Of course, the 1221 Rule has been superseded, and the Rule of 1978 does not require such specific practices. However, we can take the words of St. Francis in the first Rule as an inspiration, as a helpful guide to understanding the Order’s identity today, and as a lens through which to interpret the Order’s current Rule and General Constitutions.
I like the motto for the OFS proposed by Br. Benedetto and other leaders: “Evangelized in order to evangelize.” It’s important, though, to be clear on what “evangelization” means. The core Truth of the Gospel – the Good News – is that Our Lord Jesus Christ is the Son of God, Who suffered and died to save us from our sins. This is the message that needs to be proclaimed throughout the world – by our actions, and with words when necessary. But I do not see such a message clearly stated in the formation materials being distributed from the central office. Br. Benedetto talks about Secular Franciscans “changing the world,” but not a word about saving souls.
In this essay, I have tried to contribute to the ongoing dialogue about what it means to be Secular Franciscan today, and about the identity and future of the Order. Br. Benedetto’s text is a starting point, but there is more to be said about Franciscan spirituality. It is possible to identify a Franciscan charism, and it is only with a clear sense of identity that tertiaries can live out their vocation. The OFS mission is the mission of the Church – but with a distinctive Franciscan twist that emphasizes poverty, simplicity, humility, and a penitential lifestyle.
All men are called to be Christians, to be members of the One True Church established by Our Lord – the Catholic Church. How will anyone know if he is called specifically to be Franciscan if the charism is not presented clearly and the spiritual formation is ambiguous?
Just as a cell needs a membrane to distinguish itself as a healthy, coherent organism in relation to its environment, Secular Franciscans – as an Order, and individually – need to have a clear understanding of their distinctive vocation in order to function and survive in the world, with the ultimate goal of getting to heaven and bringing along as many souls as possible. To be clear about their relationship with St.
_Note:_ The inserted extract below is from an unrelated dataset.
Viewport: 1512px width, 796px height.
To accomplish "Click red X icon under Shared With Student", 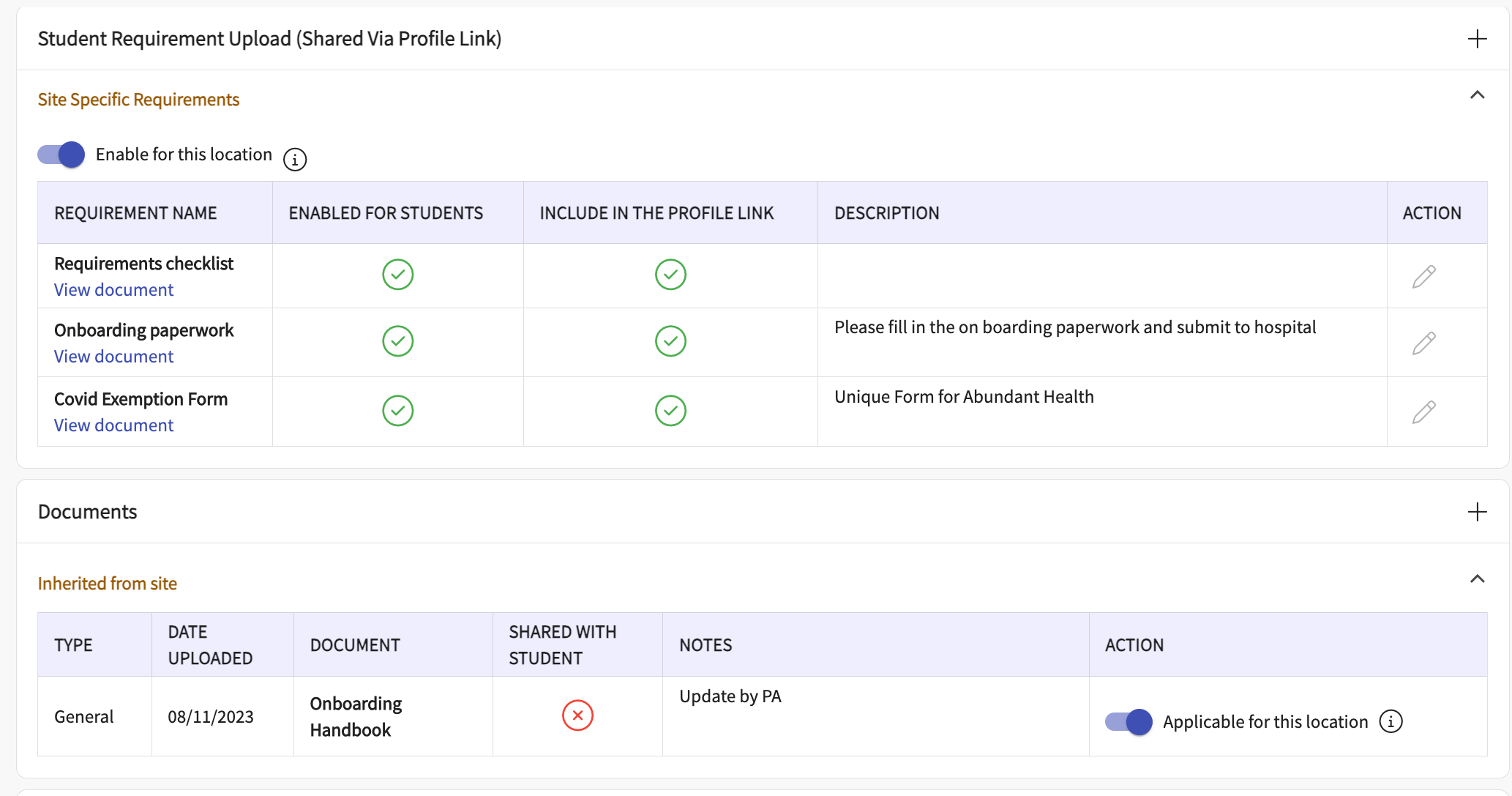I will coord(577,715).
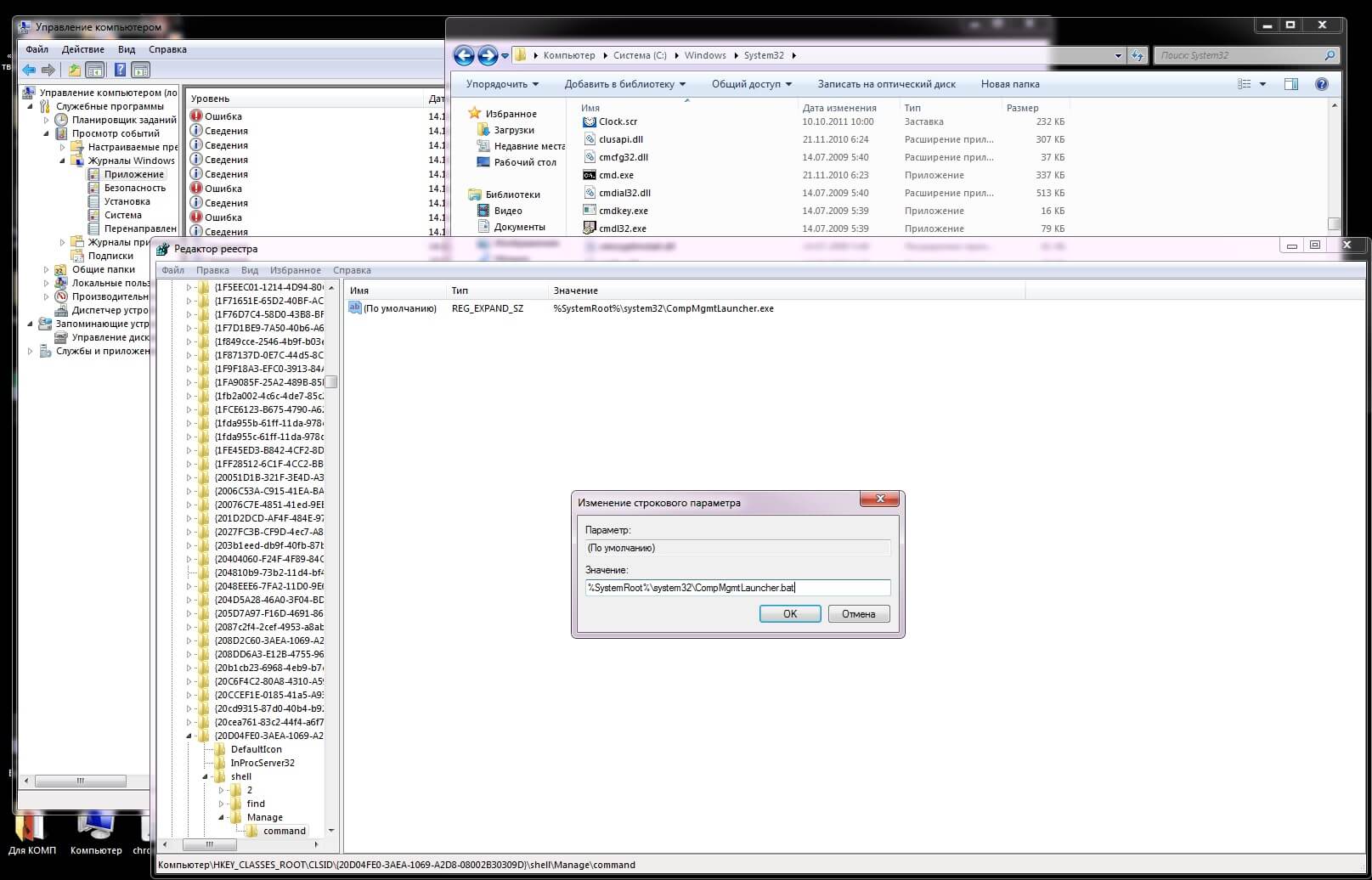Open the Действие menu in Computer Management
This screenshot has height=880, width=1372.
[83, 49]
Francis and to follow his unique example does not close them off to the world; it makes them salty with a distinctive Franciscan flavor.
I want to conclude with some words from a formation text, The Rule of the Secular Franciscan Order with a Catechism and Instructions (1980), which show that my perspective is not unique. Fr. Conelio Mota Ramos and his co-authors write:
We must never lose sight of the reason for our Order’s existence. We are committed to the salvation of all through the Church, yet with a spirit that distinguishes us from other Orders. … Secular Franciscans are Christian apostles sent by the Church into secular society as a leaven of gospel living. Since the Church gives this responsibility to many others, we must justify our existence as a separate Order by permeating our methods and attitudes with the spirit of St. Francis of Assisi (p. 93).